The report also shows a continuing gradual increase in the volume of hospital antibiotic use since 2015, along with little improvement in the overall appropriateness of prescribing in various settings, including hospitals and nursing homes. Inappropriate antimicrobial use remained high for chronic obstructive pulmonary diseases, non-surgical wounds, and surgical prophylaxis.
Analysis of national antimicrobial resistance rates shows that resistance for many priority pathogens has not changed substantially since the last AURA report in 2019, with the exception of Escherichia coli, which is showing increasing resistance to common agents. In addition, community-associated clones of methicillin-resistant Staphylococcus aureus have become more widespread nationally.
The report calls for enhanced surveillance for important resistant organisms, strategies to address the lack of improvement in appropriate prescribing, and more accessible resistance data for healthcare providers.
Aug 27 AURA 2021 report
Aug 27 Commission press release
Antimicrobial stewardship intervention in sepsis patients found effective
Early intervention by an antimicrobial stewardship (AMS) team in patients being treated for sepsis improved the appropriateness of antimicrobial therapy, according to the results of a clinical trial published last week in JAC-Antimicrobial Resistance.
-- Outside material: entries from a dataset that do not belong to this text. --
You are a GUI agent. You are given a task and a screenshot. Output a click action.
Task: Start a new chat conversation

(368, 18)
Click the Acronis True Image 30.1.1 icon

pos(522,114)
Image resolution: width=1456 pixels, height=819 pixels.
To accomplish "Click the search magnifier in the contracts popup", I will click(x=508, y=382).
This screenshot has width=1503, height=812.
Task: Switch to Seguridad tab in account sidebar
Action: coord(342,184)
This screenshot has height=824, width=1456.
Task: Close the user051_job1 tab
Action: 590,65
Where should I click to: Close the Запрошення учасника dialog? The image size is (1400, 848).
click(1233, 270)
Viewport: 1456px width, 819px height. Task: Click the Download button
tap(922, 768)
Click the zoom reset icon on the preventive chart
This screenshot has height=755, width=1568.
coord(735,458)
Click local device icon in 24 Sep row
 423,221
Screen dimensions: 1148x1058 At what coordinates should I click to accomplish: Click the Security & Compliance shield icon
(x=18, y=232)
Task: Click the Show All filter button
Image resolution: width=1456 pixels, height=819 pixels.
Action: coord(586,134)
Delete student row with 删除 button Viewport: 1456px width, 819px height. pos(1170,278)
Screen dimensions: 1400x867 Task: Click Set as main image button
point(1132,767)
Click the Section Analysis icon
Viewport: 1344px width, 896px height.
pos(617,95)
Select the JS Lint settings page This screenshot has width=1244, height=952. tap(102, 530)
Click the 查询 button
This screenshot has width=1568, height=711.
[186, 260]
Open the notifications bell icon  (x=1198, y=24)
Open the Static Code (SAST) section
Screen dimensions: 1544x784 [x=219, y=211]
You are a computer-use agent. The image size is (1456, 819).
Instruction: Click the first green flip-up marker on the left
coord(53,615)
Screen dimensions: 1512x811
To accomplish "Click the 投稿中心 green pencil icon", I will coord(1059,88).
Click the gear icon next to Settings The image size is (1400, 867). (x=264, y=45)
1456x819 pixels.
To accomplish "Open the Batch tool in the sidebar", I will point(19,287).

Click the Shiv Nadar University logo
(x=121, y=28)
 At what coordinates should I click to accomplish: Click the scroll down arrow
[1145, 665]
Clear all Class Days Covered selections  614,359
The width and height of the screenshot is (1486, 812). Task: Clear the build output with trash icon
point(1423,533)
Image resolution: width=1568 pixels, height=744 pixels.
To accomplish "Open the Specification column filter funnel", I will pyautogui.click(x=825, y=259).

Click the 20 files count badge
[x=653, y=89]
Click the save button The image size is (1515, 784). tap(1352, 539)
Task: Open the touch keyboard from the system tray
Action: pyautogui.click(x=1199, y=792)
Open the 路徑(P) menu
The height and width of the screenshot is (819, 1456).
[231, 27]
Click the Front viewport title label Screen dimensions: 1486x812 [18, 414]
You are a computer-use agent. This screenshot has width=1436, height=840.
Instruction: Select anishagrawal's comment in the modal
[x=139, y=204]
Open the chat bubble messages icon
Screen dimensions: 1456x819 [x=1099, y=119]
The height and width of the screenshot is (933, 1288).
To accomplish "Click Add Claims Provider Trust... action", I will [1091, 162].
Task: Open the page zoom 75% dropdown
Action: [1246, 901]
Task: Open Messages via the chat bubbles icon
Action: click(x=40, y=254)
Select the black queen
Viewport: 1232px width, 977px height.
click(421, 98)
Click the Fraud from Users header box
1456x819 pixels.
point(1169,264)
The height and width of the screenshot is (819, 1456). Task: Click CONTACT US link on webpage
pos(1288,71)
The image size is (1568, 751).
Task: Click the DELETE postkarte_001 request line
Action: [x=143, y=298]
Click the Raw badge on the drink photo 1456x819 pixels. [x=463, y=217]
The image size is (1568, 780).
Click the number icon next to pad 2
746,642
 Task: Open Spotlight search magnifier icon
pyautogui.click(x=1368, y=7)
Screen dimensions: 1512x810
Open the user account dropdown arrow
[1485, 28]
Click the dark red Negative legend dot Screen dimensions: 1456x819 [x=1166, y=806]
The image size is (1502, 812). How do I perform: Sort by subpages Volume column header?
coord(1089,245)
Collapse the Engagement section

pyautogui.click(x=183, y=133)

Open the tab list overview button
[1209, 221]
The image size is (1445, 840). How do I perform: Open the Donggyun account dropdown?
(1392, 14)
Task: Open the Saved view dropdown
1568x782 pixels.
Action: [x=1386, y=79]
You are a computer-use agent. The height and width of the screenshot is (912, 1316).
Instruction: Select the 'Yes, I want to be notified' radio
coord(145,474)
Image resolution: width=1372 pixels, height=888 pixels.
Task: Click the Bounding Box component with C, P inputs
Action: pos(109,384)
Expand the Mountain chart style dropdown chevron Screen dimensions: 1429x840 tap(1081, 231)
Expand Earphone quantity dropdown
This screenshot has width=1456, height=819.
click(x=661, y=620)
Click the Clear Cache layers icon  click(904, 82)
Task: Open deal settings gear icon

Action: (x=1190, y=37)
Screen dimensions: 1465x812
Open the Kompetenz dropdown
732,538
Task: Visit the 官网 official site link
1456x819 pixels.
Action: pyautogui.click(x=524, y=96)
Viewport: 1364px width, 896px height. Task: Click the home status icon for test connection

In the randomized controlled trial, conducted at a hospital in Melbourne, Australia, from February to August 2018, 90 patients who had a medical emergency team (MET) call for suspected sepsis were assigned 1:1 to either standard care (management of antimicrobial therapy by the treating team) or early intervention (AMS review of antimicrobial therapy within 48 hours of the MET call). The primary outcome was appropriateness of antimicrobial therapy 72 hours after the MET call, as determined by a panel of blinded infectious diseases physicians.
Previous research has indicated that approximately 50% of patients with suspected sepsis received prolonged antimicrobial therapy with unnecessarily broad-spectrum agents. While other trials have found that stewardship interventions can improve the appropriateness of antimicrobial therapy in critically ill sepsis patients, this is the first randomized controlled trial assessing the impact of a stewardship intervention in non-ICU sepsis patients, the authors said.
Seventy-two hours following a MET call for suspected sepsis, a higher proportion of patients in the intervention group were assessed as having appropriate antimicrobial therapy compared with the control group (67% vs 44%). The difference was even greater in a subgroup of patients who met sepsis-3 criteria (68% vs 36%).
The median time to appropriate antimicrobial therapy was shorter in the intervention group compared with the control group (43 vs 77 hours), and the median duration of total antimicrobial therapy was shorter (8.7 vs 10.7 days). There were non-significant differences in intensive care unit admission due to sepsis (13% in the intervention group vs 18% in the control group) and sepsis-related in-hospital mortality (7% vs 9%).
"In conclusion, our study demonstrates that in patients who have a MET call for suspected sepsis, AMS team review improves appropriateness of antimicrobial therapy by 23%," the study authors wrote. "By prioritizing this important cohort, AMS teams are able to provide a balanced approach to support early antimicrobial de-escalation and optimization for patients with suspected sepsis."